Der 2. Absatz.

Von den Lilien, oder Ilgen.

[658] Schön ist es zu sehen / wie die Lilien / oder Ilgen als ein sondere Garten-Zierd in ihrem weissen Silber Gewand so prächtig / und aufrecht da stehen / und weit über die mehreste andere Blumen aussehen.20 Sie wachsen wie bekant auf einem starcken und hohen Stengel / der rings um mit langen schmalen Blätteren besetzt ist / deren die untere grösser / als die obere seynd. Zu oberst des Stengels wachsen etliche schöne Schneeweisse Blümlein / welche nicht zugleich / sondern nach und nach aufgehen.

Jede Blum hat sechs Blätter: untenher ist sie eng /oben aber breitet sie sich aus / und hat in der Mitte einen gelben Saamen der sieben Körnlein in sich hat /die Blätter seynd fett / oder ölig / und wird ein heilsames Oel daraus gemacht / auch sonders von den Ilgen vilfältig Artzney-Weiß / doch mehrentheils äusserlich gebraucht: die Ilgen wachst von der Zwiebel / und und vermehret sich leicht / ihr Geruch aber ist sehr starck und lieblich.

• • • • • • •

● AUFGABEN
- A) Wie viele Blätter hat laut dem Textauszug über die Lilien jede einzelne Blume?
- B) Fasse den Absatz des Textauszugs über die Lilien, der mit „Schön ist es zu sehen“ beginnt, als kurze Liste zusammen und behalte dabei seine wichtigsten Angaben.

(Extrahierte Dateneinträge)
• • • • • • •

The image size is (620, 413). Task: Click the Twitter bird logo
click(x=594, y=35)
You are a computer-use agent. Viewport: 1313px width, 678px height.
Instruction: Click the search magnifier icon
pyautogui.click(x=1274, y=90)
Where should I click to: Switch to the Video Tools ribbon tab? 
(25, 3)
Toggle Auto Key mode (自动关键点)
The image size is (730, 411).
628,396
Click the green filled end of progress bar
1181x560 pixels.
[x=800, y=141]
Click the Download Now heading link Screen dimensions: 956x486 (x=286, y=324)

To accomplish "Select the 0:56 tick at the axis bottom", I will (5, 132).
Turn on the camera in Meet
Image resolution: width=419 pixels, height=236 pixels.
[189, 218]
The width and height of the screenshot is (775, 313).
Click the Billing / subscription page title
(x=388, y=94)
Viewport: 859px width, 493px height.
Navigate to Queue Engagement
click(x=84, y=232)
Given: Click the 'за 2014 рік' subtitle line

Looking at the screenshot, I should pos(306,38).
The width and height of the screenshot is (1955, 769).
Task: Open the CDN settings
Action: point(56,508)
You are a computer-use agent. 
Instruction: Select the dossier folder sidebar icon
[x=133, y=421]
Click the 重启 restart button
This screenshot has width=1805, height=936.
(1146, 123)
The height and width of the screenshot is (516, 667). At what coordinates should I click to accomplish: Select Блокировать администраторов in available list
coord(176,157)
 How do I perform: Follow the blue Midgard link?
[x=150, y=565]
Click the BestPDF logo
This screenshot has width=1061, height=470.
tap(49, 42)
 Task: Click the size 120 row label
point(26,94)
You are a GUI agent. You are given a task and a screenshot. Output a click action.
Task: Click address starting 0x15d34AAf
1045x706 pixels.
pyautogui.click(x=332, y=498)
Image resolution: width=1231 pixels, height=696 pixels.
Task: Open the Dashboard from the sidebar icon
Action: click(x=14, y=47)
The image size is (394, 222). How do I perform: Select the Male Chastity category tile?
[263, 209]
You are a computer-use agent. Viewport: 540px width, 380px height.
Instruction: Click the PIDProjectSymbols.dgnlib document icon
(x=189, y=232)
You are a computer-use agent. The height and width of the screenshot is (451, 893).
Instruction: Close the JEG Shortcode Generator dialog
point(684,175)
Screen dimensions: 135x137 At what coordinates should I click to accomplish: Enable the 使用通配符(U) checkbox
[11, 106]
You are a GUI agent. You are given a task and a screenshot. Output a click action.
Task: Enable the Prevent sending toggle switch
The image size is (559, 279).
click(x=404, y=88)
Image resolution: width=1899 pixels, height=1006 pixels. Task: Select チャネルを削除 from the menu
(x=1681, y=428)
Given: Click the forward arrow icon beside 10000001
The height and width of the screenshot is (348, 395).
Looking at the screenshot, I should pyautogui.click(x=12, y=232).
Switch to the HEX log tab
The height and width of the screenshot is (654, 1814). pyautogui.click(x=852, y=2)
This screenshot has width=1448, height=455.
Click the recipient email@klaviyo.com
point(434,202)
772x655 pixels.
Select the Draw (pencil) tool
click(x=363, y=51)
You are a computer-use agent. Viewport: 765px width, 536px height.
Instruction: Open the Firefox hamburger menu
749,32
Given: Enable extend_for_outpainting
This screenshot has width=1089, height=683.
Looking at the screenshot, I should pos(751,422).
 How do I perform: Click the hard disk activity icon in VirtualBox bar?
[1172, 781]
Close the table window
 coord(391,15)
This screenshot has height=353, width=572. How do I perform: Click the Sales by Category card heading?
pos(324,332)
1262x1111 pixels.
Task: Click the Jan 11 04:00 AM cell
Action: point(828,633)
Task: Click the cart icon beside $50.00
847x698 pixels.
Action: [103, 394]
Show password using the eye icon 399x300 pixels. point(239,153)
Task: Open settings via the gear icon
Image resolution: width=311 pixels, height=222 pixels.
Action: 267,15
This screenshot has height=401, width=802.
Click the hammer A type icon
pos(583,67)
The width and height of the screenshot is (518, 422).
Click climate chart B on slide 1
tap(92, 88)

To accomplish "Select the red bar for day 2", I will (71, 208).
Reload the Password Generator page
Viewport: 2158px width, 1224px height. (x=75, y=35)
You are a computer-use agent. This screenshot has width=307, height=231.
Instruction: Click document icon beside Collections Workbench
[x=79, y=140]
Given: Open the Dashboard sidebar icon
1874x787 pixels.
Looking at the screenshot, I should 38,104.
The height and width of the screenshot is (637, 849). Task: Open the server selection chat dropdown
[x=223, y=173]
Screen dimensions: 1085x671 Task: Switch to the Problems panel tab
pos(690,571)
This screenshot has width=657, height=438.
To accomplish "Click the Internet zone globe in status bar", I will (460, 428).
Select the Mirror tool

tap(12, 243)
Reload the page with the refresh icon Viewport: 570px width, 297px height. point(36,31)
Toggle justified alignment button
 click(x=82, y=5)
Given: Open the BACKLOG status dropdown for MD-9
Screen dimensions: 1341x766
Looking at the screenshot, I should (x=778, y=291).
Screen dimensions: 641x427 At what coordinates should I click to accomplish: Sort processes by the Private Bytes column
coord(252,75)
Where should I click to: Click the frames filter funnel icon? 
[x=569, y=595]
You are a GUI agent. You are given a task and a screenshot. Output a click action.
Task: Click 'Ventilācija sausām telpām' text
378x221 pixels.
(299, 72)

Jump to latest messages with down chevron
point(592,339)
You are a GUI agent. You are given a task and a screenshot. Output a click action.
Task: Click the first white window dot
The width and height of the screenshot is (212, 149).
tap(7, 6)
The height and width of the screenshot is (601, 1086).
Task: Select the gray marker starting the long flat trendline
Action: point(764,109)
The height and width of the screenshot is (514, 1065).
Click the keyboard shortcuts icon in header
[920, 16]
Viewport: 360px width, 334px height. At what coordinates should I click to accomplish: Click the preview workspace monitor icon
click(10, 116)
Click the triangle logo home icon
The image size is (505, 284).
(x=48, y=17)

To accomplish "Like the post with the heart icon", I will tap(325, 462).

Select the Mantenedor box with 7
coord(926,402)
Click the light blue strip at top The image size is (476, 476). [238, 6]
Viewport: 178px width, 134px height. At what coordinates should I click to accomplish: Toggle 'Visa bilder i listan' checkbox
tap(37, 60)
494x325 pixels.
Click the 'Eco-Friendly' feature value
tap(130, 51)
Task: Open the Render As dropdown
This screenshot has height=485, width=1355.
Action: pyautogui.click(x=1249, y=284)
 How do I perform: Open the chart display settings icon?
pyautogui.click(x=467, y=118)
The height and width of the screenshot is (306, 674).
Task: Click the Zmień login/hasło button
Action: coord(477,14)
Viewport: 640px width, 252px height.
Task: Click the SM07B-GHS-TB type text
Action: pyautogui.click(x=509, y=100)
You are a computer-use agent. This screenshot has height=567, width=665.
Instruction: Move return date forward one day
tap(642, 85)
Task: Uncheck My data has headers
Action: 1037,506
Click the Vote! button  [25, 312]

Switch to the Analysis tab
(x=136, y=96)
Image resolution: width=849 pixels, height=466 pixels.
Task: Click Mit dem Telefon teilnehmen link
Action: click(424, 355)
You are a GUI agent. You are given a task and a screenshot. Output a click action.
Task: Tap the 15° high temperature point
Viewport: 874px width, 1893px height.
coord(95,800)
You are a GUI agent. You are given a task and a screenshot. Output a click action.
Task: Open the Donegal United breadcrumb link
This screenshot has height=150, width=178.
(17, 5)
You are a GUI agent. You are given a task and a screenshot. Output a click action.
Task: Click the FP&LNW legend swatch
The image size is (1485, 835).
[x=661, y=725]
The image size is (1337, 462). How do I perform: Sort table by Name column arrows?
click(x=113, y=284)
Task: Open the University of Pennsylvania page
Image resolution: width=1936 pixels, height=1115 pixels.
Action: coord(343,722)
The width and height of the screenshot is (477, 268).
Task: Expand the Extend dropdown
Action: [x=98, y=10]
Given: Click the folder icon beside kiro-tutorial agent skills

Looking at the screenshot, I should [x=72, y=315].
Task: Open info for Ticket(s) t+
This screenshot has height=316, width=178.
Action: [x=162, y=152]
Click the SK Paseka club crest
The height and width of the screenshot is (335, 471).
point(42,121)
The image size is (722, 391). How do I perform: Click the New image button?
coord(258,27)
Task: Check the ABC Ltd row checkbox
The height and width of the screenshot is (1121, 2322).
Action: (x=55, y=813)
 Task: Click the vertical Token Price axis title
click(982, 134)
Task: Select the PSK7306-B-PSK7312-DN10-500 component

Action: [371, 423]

• • • • • • •

● LÖSUNGEN
- A) Jede Blume hat sechs Blätter.

- B)
- Lilien (Ilgen) sind eine besondere Gartenzierde. Sie stehen in ihrem weißen Gewand prächtig und aufrecht und überragen die meisten anderen Blumen.
- Sie wachsen auf einem starken, hohen Stengel, der ringsum mit langen, schmalen Blättern besetzt ist. Die unteren Blätter sind größer als die oberen.
- Oben am Stengel wachsen mehrere schneeweiße Blüten, die nicht gleichzeitig, sondern nach und nach aufgehen.